-- Begin --

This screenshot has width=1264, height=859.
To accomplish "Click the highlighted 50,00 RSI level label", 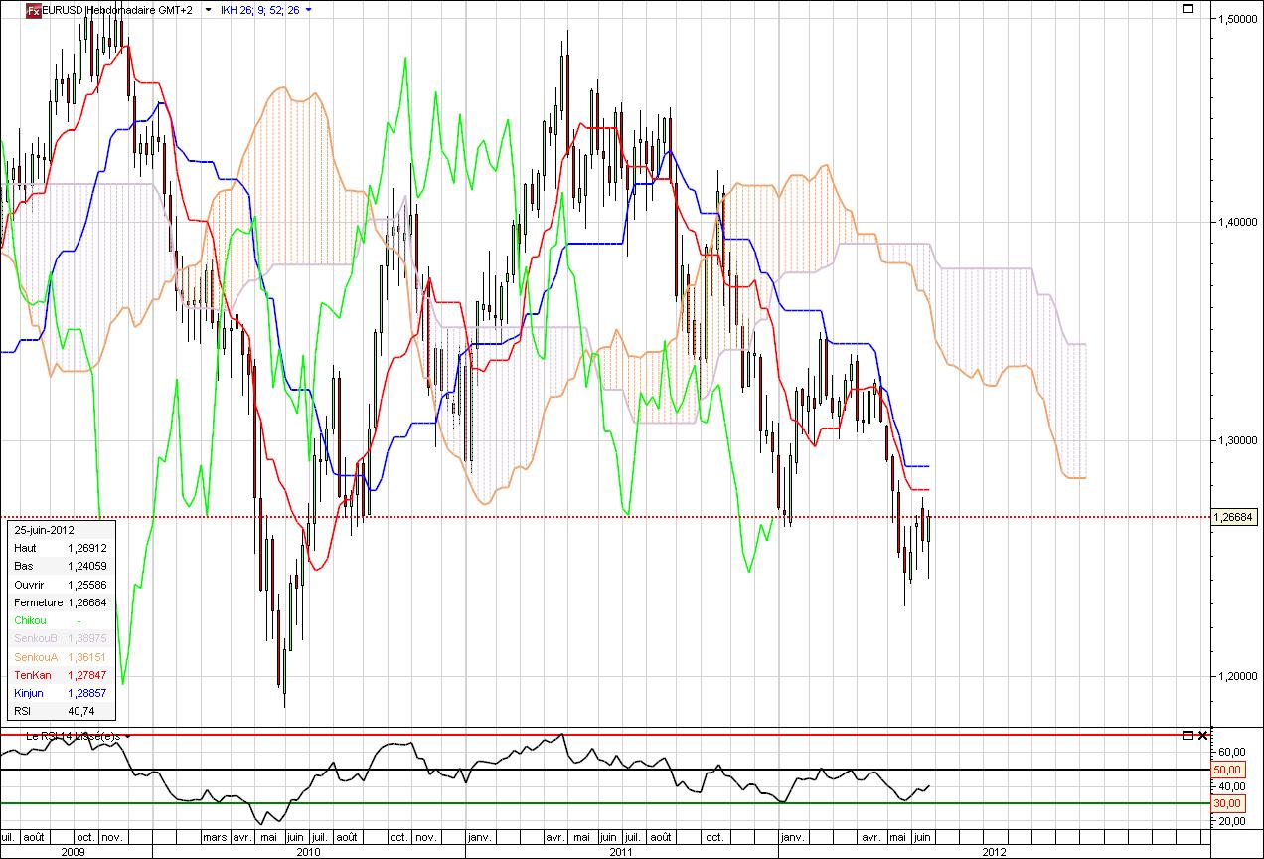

-- End --
-- Begin --

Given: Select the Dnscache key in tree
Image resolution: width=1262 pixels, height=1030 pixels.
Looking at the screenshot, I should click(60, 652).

-- End --

**AIM OF THE EXERCISE**
Reproduce the records from the line with "This screenshot has width=1264, height=859." up to and including the line with "the highlighted 50,00", swapping "screenshot" for "image" and leaving all else unchanged. Omit the pictures from your answer.

**RESULT**
This image has width=1264, height=859.
To accomplish "Click the highlighted 50,00 RSI level label", 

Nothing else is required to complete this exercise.